Human cyclin-dependent kinases (CDKs) direct the progression of the cell cycle and transcription. They are deregulated in tumours, and despite their involvement in the regulation of basic cellular processes, many CDKs are promising targets for cancer therapy. CDK11 is an essential gene for the growth of many malignancies; however, its primary cellular function has been obscure, and the mode-of-action of OTS964, the first CDK11 inhibitor and antiproliferative compound, has been unknown. A recent study has shown that OTS964 prevents spliceosome activation, revealing a key role of CDK11 in the regulation of pre-mRNA splicing. In light of these findings, we discuss the therapeutic potential of CDK11 in cancer.

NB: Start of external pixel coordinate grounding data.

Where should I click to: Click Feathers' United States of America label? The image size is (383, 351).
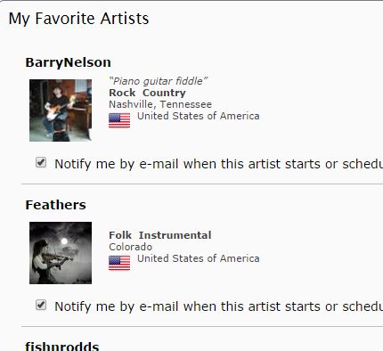coord(199,258)
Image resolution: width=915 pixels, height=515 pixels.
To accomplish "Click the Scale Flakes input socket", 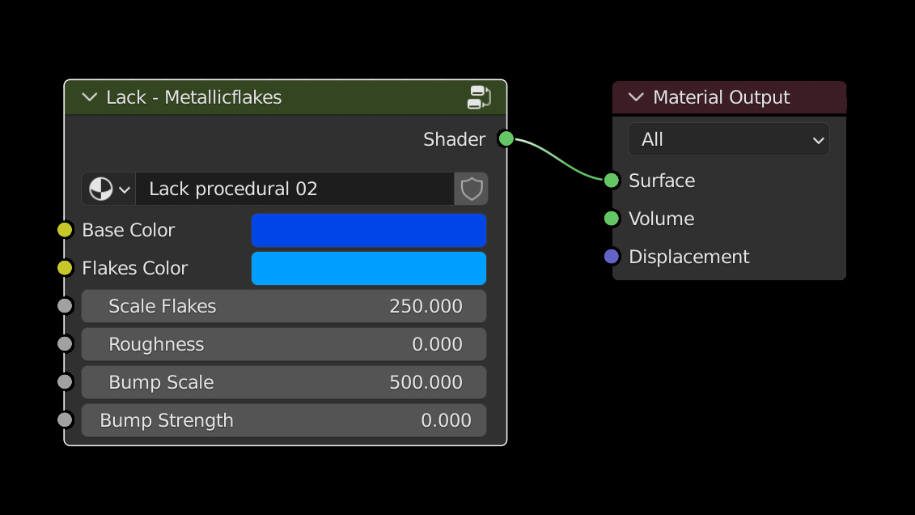I will click(66, 306).
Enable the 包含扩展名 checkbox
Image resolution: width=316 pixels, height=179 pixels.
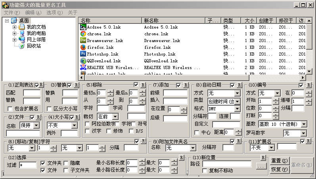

Keywords: CDK11; OTS964; SF3B1; cancer; pladienolide B; spliceosome; splicing.

FIGURE 1

Spliceosome assembly is blocked at different stages by inhibitors of SF3B1 and CDK11. The figure represents a simplified scheme of spliceosome assembly on pre‐mRNA consisting of exon 1, exon 2, intron, 5´ and 3´ splice sites (5´SS and 3´SS) and branch point site (BPS) adenosine (A). Five small nuclear ribonucleoprotein particles (snRNPs) (colored U1, U2, U4, U5 and U6 circles), each consisting of several proteins and respective snRNAs, dynamically assemble into various spliceosome complexes. Only spliceosome complexes A, B and B^act are depicted, complexes E, B*, C, C* are omitted for simplicity. SF3B1, a core subunit of U2 snRNP, consists of the structured C‐terminal HEAT‐repeat domain (red oval) and the N‐terminal intrinsically disordered threonine‐rich domain (red wavy lane). The HEAT‐repeat domain recognizes branch point site adenosine in the pre‐mRNA in the A complex; this interaction is inhibited by the indicated groups of drugs resulting in blockage of the spliceosome assembly before the formation of the A complex. The threonine‐rich domain is phosphorylated (P) by CDK11 (yellow oval) during the spliceosome transition from the B to B^act complex, and the hyperphosphorylated SF3B1 associates with U5 and U6 snRNAs (not shown) within the U5 and U6 snRNPs (violet and green circle, respectively) in the B^act complex. The CDK11 inhibitor OTS964 inhibits the phosphorylation of SF3B1 and blocks spliceosome assembly at the B complex stage. CDK11 binds to SF3B1, but it is not known to which spliceosome complex CDK11 is recruited to and released from.